- AIM OF THE TASK -
Write the data out again, exactly as given.

- Data items -
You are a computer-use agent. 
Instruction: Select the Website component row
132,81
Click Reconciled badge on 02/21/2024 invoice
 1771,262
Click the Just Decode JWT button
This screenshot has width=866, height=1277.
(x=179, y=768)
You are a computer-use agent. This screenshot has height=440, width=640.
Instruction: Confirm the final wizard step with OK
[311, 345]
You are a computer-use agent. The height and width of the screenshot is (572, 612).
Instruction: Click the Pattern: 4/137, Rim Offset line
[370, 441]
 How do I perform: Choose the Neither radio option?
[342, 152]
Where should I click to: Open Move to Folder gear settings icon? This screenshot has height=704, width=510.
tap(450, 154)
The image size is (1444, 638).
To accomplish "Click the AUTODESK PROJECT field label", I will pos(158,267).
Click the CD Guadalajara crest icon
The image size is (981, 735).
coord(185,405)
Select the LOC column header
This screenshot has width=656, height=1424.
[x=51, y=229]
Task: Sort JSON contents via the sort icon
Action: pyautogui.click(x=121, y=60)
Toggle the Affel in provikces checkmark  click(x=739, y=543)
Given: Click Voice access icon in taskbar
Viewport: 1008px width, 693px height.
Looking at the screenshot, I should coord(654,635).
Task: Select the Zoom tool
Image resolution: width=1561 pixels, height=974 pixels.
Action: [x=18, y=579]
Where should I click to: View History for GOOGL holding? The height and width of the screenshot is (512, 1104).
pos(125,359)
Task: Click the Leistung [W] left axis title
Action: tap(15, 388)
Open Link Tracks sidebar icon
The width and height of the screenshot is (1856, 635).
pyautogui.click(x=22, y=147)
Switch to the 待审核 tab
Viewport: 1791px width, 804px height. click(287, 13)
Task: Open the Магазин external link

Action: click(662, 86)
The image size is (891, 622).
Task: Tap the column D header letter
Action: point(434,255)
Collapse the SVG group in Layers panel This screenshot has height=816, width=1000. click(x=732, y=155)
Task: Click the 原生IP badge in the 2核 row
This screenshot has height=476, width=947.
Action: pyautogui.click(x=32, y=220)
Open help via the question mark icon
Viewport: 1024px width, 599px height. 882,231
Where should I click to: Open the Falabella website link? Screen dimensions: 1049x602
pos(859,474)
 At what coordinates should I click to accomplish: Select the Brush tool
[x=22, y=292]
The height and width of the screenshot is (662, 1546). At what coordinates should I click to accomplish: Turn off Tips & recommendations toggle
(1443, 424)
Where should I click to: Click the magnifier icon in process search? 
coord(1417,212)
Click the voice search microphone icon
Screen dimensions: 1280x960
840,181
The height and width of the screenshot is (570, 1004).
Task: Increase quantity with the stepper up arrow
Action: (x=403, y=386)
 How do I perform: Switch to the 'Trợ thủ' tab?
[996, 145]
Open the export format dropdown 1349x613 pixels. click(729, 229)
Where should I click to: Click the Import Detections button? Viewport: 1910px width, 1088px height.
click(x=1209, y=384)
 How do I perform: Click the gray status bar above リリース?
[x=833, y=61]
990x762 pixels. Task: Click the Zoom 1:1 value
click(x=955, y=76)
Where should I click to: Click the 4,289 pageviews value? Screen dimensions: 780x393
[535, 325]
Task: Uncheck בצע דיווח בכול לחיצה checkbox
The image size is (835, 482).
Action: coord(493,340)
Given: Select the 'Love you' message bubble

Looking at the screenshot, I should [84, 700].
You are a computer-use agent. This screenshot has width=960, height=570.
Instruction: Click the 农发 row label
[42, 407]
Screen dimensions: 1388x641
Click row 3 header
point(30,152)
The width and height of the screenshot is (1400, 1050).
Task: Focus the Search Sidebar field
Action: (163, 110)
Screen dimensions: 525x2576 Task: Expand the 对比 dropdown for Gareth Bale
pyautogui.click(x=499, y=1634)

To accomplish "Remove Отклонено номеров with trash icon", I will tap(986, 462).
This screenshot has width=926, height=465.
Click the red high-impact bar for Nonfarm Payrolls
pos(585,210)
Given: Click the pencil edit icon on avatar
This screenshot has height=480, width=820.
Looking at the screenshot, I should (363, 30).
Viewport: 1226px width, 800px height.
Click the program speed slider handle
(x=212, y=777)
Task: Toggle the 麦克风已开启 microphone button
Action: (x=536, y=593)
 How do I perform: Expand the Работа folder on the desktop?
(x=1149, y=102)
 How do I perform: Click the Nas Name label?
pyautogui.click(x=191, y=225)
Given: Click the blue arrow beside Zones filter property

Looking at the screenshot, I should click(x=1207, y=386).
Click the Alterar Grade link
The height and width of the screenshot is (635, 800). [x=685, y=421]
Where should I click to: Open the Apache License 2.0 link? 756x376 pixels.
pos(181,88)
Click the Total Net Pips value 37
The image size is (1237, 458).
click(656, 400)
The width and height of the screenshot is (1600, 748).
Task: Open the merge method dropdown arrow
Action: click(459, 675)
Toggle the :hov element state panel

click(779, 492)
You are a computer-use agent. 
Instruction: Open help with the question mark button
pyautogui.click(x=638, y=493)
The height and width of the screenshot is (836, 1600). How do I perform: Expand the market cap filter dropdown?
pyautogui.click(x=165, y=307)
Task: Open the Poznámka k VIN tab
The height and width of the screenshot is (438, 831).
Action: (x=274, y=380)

- ANSWER SPACE -
You are a computer-use agent. 
Instruction: Select the Website component row
132,81
Click Reconciled badge on 02/21/2024 invoice
 1771,262
Click the Just Decode JWT button
This screenshot has width=866, height=1277.
(x=179, y=768)
You are a computer-use agent. This screenshot has height=440, width=640.
Instruction: Confirm the final wizard step with OK
[311, 345]
You are a computer-use agent. The height and width of the screenshot is (572, 612).
Instruction: Click the Pattern: 4/137, Rim Offset line
[370, 441]
 How do I perform: Choose the Neither radio option?
[342, 152]
Where should I click to: Open Move to Folder gear settings icon? This screenshot has height=704, width=510.
tap(450, 154)
The image size is (1444, 638).
To accomplish "Click the AUTODESK PROJECT field label", I will pos(158,267).
Click the CD Guadalajara crest icon
The image size is (981, 735).
coord(185,405)
Select the LOC column header
This screenshot has width=656, height=1424.
[x=51, y=229]
Task: Sort JSON contents via the sort icon
Action: pyautogui.click(x=121, y=60)
Toggle the Affel in provikces checkmark  click(x=739, y=543)
Given: Click Voice access icon in taskbar
Viewport: 1008px width, 693px height.
Looking at the screenshot, I should coord(654,635).
Task: Select the Zoom tool
Image resolution: width=1561 pixels, height=974 pixels.
Action: [x=18, y=579]
Where should I click to: View History for GOOGL holding? The height and width of the screenshot is (512, 1104).
pos(125,359)
Task: Click the Leistung [W] left axis title
Action: tap(15, 388)
Open Link Tracks sidebar icon
The width and height of the screenshot is (1856, 635).
pyautogui.click(x=22, y=147)
Switch to the 待审核 tab
Viewport: 1791px width, 804px height. click(287, 13)
Task: Open the Магазин external link

Action: click(662, 86)
The image size is (891, 622).
Task: Tap the column D header letter
Action: point(434,255)
Collapse the SVG group in Layers panel This screenshot has height=816, width=1000. click(x=732, y=155)
Task: Click the 原生IP badge in the 2核 row
This screenshot has height=476, width=947.
Action: pyautogui.click(x=32, y=220)
Open help via the question mark icon
Viewport: 1024px width, 599px height. 882,231
Where should I click to: Open the Falabella website link? Screen dimensions: 1049x602
pos(859,474)
 At what coordinates should I click to accomplish: Select the Brush tool
[x=22, y=292]
The height and width of the screenshot is (662, 1546). At what coordinates should I click to accomplish: Turn off Tips & recommendations toggle
(1443, 424)
Where should I click to: Click the magnifier icon in process search? 
coord(1417,212)
Click the voice search microphone icon
Screen dimensions: 1280x960
840,181
The height and width of the screenshot is (570, 1004).
Task: Increase quantity with the stepper up arrow
Action: (x=403, y=386)
 How do I perform: Switch to the 'Trợ thủ' tab?
[996, 145]
Open the export format dropdown 1349x613 pixels. click(729, 229)
Where should I click to: Click the Import Detections button? Viewport: 1910px width, 1088px height.
click(x=1209, y=384)
 How do I perform: Click the gray status bar above リリース?
[x=833, y=61]
990x762 pixels. Task: Click the Zoom 1:1 value
click(x=955, y=76)
Where should I click to: Click the 4,289 pageviews value? Screen dimensions: 780x393
[535, 325]
Task: Uncheck בצע דיווח בכול לחיצה checkbox
The image size is (835, 482).
Action: coord(493,340)
Given: Select the 'Love you' message bubble

Looking at the screenshot, I should [84, 700].
You are a computer-use agent. This screenshot has width=960, height=570.
Instruction: Click the 农发 row label
[42, 407]
Screen dimensions: 1388x641
Click row 3 header
point(30,152)
The width and height of the screenshot is (1400, 1050).
Task: Focus the Search Sidebar field
Action: (163, 110)
Screen dimensions: 525x2576 Task: Expand the 对比 dropdown for Gareth Bale
pyautogui.click(x=499, y=1634)

To accomplish "Remove Отклонено номеров with trash icon", I will tap(986, 462).
This screenshot has width=926, height=465.
Click the red high-impact bar for Nonfarm Payrolls
pos(585,210)
Given: Click the pencil edit icon on avatar
This screenshot has height=480, width=820.
Looking at the screenshot, I should (363, 30).
Viewport: 1226px width, 800px height.
Click the program speed slider handle
(x=212, y=777)
Task: Toggle the 麦克风已开启 microphone button
Action: (x=536, y=593)
 How do I perform: Expand the Работа folder on the desktop?
(x=1149, y=102)
 How do I perform: Click the Nas Name label?
pyautogui.click(x=191, y=225)
Given: Click the blue arrow beside Zones filter property

Looking at the screenshot, I should click(x=1207, y=386).
Click the Alterar Grade link
The height and width of the screenshot is (635, 800). [x=685, y=421]
Where should I click to: Open the Apache License 2.0 link? 756x376 pixels.
pos(181,88)
Click the Total Net Pips value 37
The image size is (1237, 458).
click(656, 400)
The width and height of the screenshot is (1600, 748).
Task: Open the merge method dropdown arrow
Action: click(459, 675)
Toggle the :hov element state panel

click(779, 492)
You are a computer-use agent. 
Instruction: Open help with the question mark button
pyautogui.click(x=638, y=493)
The height and width of the screenshot is (836, 1600). How do I perform: Expand the market cap filter dropdown?
pyautogui.click(x=165, y=307)
Task: Open the Poznámka k VIN tab
The height and width of the screenshot is (438, 831).
Action: (x=274, y=380)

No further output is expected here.